Maria had landed in Calcutta on the morning of October 23 along with a group of about 12 tourists. Maria and her friends from Netherlands were on their way to visit Sikkim and other north-east states after which they would go to Bhutan. A first-time visitor to India and Calcutta, Maria’s first experience of the city included getting caught in the middle of the Durga Puja Carnival on Red Road. With no knowledge or information about Durga Puja, Maria and her friends were dragged to the Carnival by their tour guide in the afternoon. “We didn’t know anything about this carnival or what it was about. Someone told me that this is the biggest festival here,” said Maria. Perry Koen from Germany was also taken aback by the chaos and confusion on the road. He made a video of cars passing in hundreds on Park Street to share with his friends back in Germany. “For you this may be normal, buts its unusual for us. We are not used to seeing so much congestion and confusion on the roads in Germany.” Perry, too, had landed in Calcutta on the morning of October 23 and was one among the handful of tourists seated in the foreign delegates enclosure at the carnival. Like Maria, Perry was also going to travel to the northeast and Bhutan.

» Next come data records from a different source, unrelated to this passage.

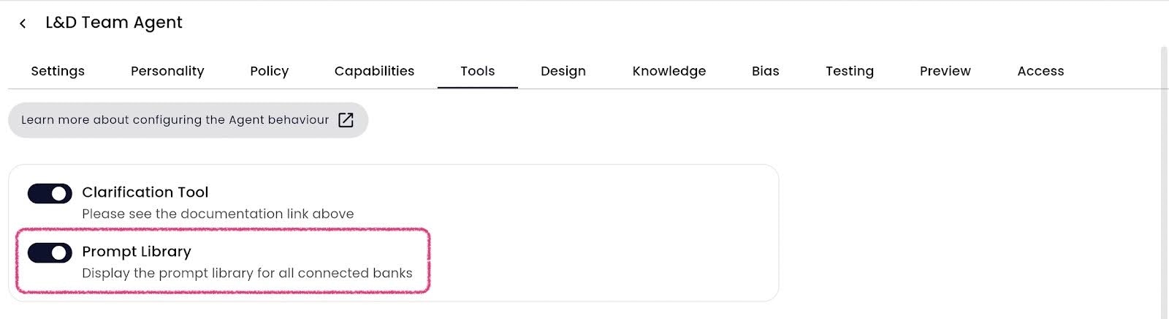The image size is (1169, 319).
Task: Go to the Access tab
Action: pos(1040,71)
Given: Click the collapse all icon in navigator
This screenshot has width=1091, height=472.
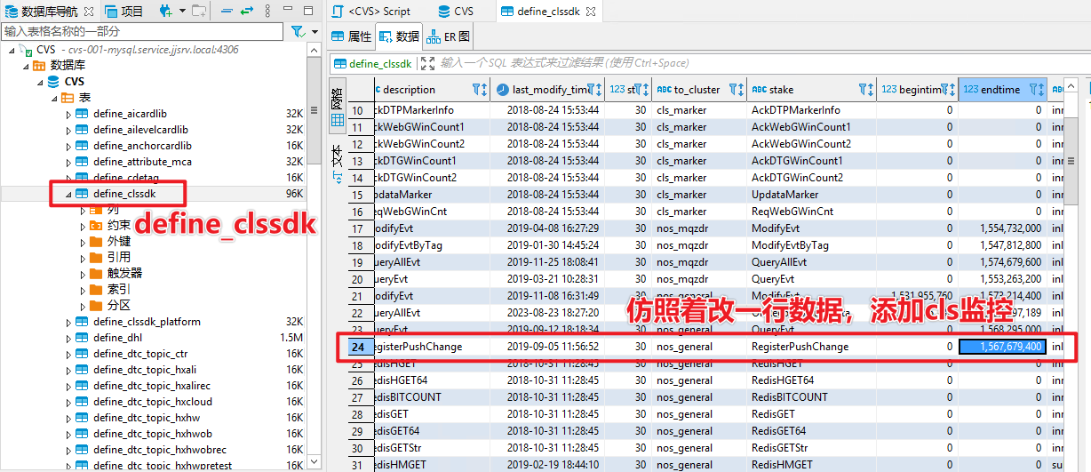Looking at the screenshot, I should [x=227, y=11].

The pavilion reserved for foreign delegates at the Durga Puja Carnival had only a handful of visitors seated there. Amazingly, several local people were seen sneaking into the pavilion and taking a seat at the back. The tourists, on the other hand, had no clue of what was going on in front of them. They could only appreciate some of the works of art and too pictures. They only surmised that this was some sort of festival being celebrated.
The Durga Puja Carnival organised by the West Bengal government was initiated to supposedly take Bengal’s biggest festival to the world. However, the message was lost somewhere in the crowd and noise. While the tourists are being allotted a special pavilion to sit in, they do not get a good view of whatever is happening. Unlike the Republic Day or Independence Day parades, the carnival processions walk the entire stretch of Red Road and put up a short performance in right in front of the CM’s podium. So, while Chief Minister Mamata Banerjee has a good view, the actual guests of our country are being left out of all the fun. Although there are screens put up at various spots, the experience of a live performance is lost, as also the opportunity of taking good pictures. Eventually, even before half the programme was over, a large group of tourists left the venue.

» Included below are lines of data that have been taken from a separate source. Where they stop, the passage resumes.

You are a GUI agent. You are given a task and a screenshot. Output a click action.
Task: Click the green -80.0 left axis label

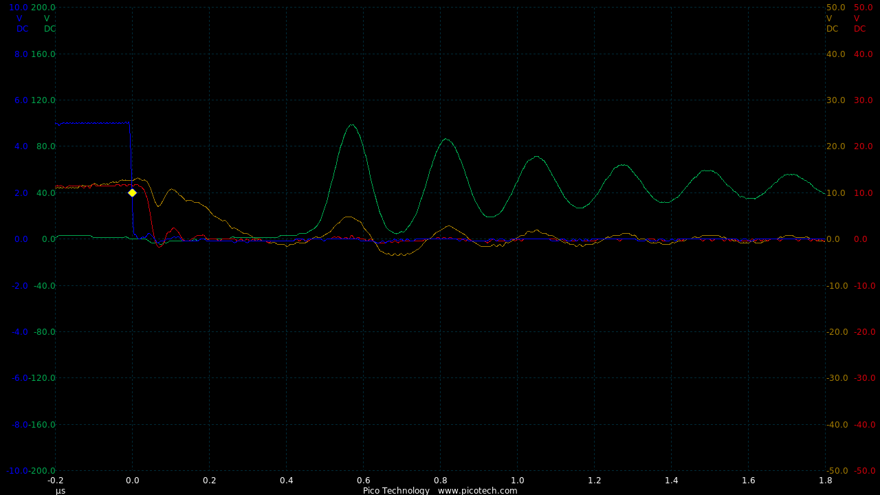pyautogui.click(x=43, y=332)
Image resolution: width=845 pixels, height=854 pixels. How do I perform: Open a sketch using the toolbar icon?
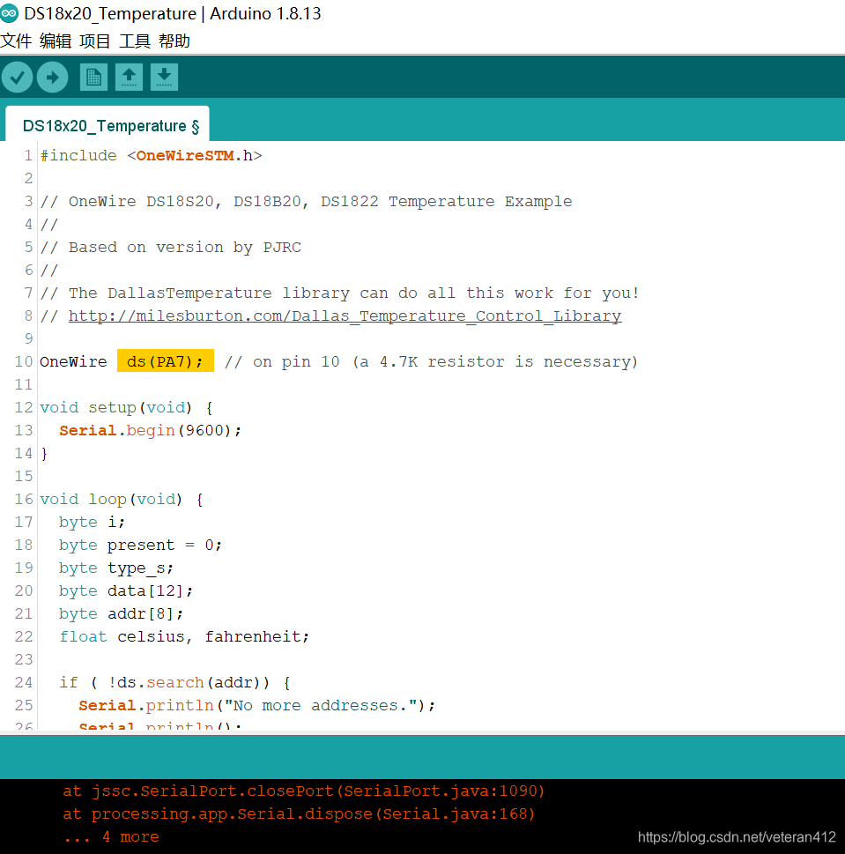[129, 77]

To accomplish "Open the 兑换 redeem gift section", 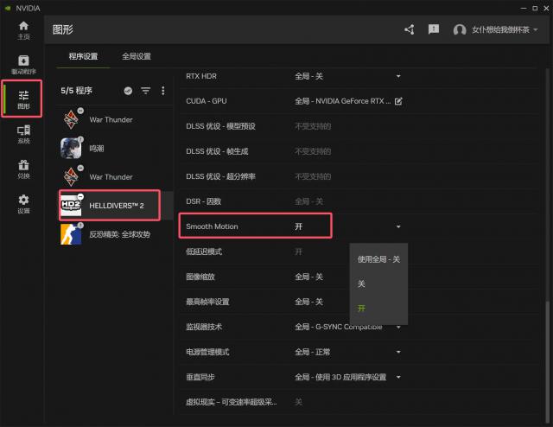I will (x=23, y=168).
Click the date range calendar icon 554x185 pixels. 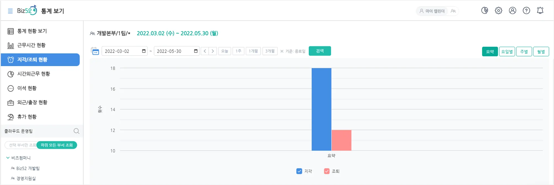[x=95, y=51]
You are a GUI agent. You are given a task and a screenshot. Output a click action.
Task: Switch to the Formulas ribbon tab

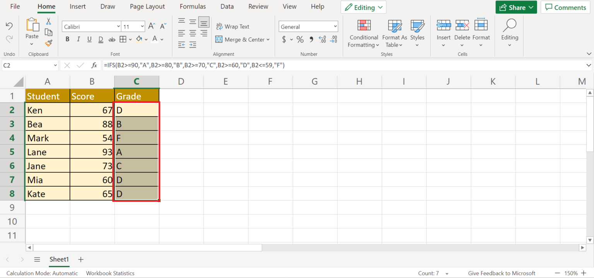point(193,6)
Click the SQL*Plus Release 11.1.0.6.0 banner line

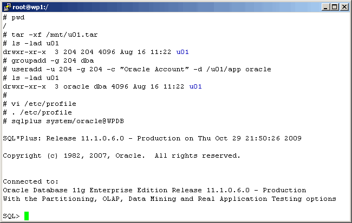[x=152, y=138]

Those who have idea about Indian culture, were pleased to see the riot of colours, but they lost interest soon as was evident from their faces. Rolf Lindesay from the Caribbean Islands, was in Calcutta with his wife and three daughters for the first time. Although he loved the colourful extravaganza, he seemed to lose interest soon as the crowd in front of the enclosure could hardly make things visible. However, like many others, Rolf, too, thought that this was the festival.
Although the carnival was a success from the point of view of the government, a lot of misinformation was conveyed to the world. Tourists left Calcutta thinking that Durga Puja is actually just a parade of dolls in different shapes and forms along with dancing and music. The religious, cultural and traditional concept of the festival was lost as guests were not briefed about the festival. Little did they know that the actual festival was over four days ago and this was just the closing event.
Baptiste, a young chap from France enjoyed the music and the sound of dhak. “The day I landed in Calcutta, I saw huge trucks carrying idols to the river and being immersed. At first I was a little disarrayed because I could not find my way out of the traffic and found it difficult to go from one place to another. Later, however, I enjoyed the music and dancing,” said the jolly Frenchman.